Purification and characterization of glycerophosphate acyltransferase from rat liver mitochondria

Abstract

Glycerophosphate acyltransferase (GAT) catalyzes the conversion of sn-glycerol 3-phosphate to lysophosphatidic acid (LPA), the first and committed step of triacylglycerol and phospholipid synthesis. In spite of the important regulatory roles GAT may play in this biosynthetic pathway, little information is available on the structure, biochemical properties, and regulation of GAT from eukaryotic cells.

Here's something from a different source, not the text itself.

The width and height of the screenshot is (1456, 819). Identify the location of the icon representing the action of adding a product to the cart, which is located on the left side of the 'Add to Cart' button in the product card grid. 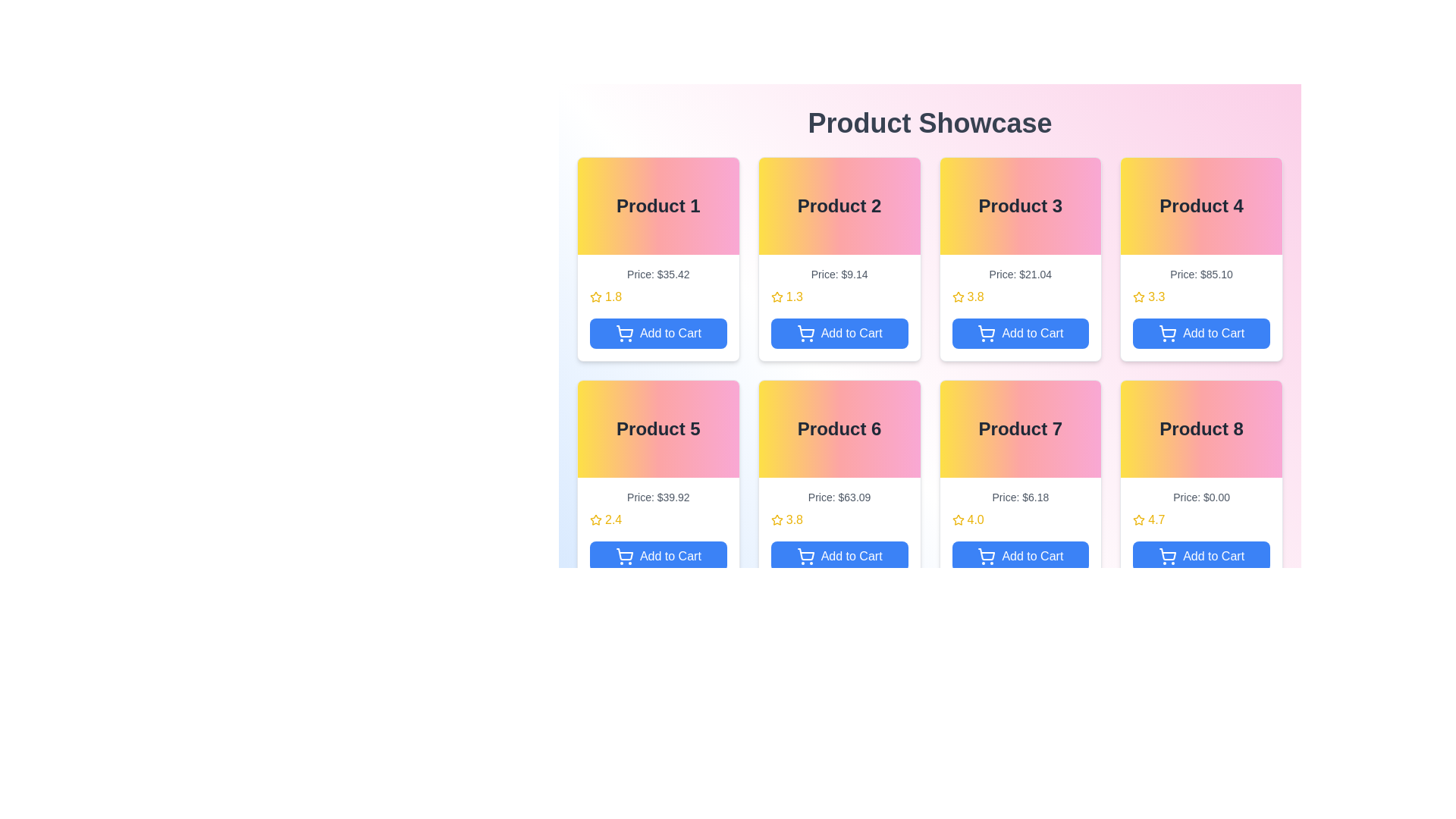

We solubilized GAT from rat liver mitochondrial membranes and purified it to an apparent homogeneity by hydroxylapatite chromatography, preparative isoelectric focusing, and gel filtration. The enzyme is composed of a single polypeptide of 85 kDa as determined by sodium dodecyl sulfate-polyacrylamide gel electrophoresis and gel filtration chromatography of the native protein. The GAT activity was completely lost during the purification procedure and required addition of exogenous phospholipids for its reconstitution. Since a high phospholipid to detergent ratio was needed for full reactivation, it is concluded that GAT requires "lipid boundary" for reconstitution. The ability of different phospholipids to reactivate GAT decreased in the following order: phosphatidylglycerol (PG), phosphatidylethanolamine (PE), phosphatidylcholine (PC), asolectin, phosphatidylinositol (PI), phosphatidylserine (PS), and cardiolipin. 1,2-Dioleoyl derivatives of PG and PE were more effective in reconstituting the GAT activity than corresponding dipalmitoyl derivatives. The GAT activation was further increased by using a combination of PG and PE or PG and PC. Regardless of the phospholipid used for reconstitution, palmitoyl-CoA was the best acyl donor and LPA was the only reaction product.